(Collected data)
----------

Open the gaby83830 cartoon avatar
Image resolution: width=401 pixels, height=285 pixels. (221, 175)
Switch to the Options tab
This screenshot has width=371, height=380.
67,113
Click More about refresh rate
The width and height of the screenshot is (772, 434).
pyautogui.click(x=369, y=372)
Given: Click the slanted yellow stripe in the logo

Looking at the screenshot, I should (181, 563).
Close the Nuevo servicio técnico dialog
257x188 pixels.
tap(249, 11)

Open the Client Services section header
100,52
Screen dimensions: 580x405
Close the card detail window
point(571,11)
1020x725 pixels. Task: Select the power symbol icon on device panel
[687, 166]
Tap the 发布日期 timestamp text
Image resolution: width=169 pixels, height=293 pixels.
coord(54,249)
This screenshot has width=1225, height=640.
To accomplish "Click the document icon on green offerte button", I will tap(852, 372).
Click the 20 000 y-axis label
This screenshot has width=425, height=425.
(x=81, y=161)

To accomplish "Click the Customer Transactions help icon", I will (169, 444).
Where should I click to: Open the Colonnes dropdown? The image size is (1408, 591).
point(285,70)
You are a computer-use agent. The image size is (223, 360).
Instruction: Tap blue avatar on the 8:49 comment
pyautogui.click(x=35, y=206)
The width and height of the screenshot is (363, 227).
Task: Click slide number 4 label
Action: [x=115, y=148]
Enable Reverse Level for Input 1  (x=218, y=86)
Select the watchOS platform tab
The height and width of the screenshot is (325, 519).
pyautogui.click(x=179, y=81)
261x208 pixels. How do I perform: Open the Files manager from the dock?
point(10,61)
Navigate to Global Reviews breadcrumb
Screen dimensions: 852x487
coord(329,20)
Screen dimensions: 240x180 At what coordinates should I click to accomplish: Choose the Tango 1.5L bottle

----------

TASK BRIEF: Write out each entry once more, exactly as it was given.

WRITTEN SOLUTION:
Open the gaby83830 cartoon avatar
Image resolution: width=401 pixels, height=285 pixels. (221, 175)
Switch to the Options tab
This screenshot has width=371, height=380.
67,113
Click More about refresh rate
The width and height of the screenshot is (772, 434).
pyautogui.click(x=369, y=372)
Given: Click the slanted yellow stripe in the logo

Looking at the screenshot, I should (181, 563).
Close the Nuevo servicio técnico dialog
257x188 pixels.
tap(249, 11)

Open the Client Services section header
100,52
Screen dimensions: 580x405
Close the card detail window
point(571,11)
1020x725 pixels. Task: Select the power symbol icon on device panel
[687, 166]
Tap the 发布日期 timestamp text
Image resolution: width=169 pixels, height=293 pixels.
coord(54,249)
This screenshot has width=1225, height=640.
To accomplish "Click the document icon on green offerte button", I will tap(852, 372).
Click the 20 000 y-axis label
This screenshot has width=425, height=425.
(x=81, y=161)

To accomplish "Click the Customer Transactions help icon", I will (169, 444).
Where should I click to: Open the Colonnes dropdown? The image size is (1408, 591).
point(285,70)
You are a computer-use agent. The image size is (223, 360).
Instruction: Tap blue avatar on the 8:49 comment
pyautogui.click(x=35, y=206)
The width and height of the screenshot is (363, 227).
Task: Click slide number 4 label
Action: [x=115, y=148]
Enable Reverse Level for Input 1  (x=218, y=86)
Select the watchOS platform tab
The height and width of the screenshot is (325, 519).
pyautogui.click(x=179, y=81)
261x208 pixels. How do I perform: Open the Files manager from the dock?
point(10,61)
Navigate to Global Reviews breadcrumb
Screen dimensions: 852x487
coord(329,20)
Screen dimensions: 240x180 At what coordinates should I click to accomplish: Choose the Tango 1.5L bottle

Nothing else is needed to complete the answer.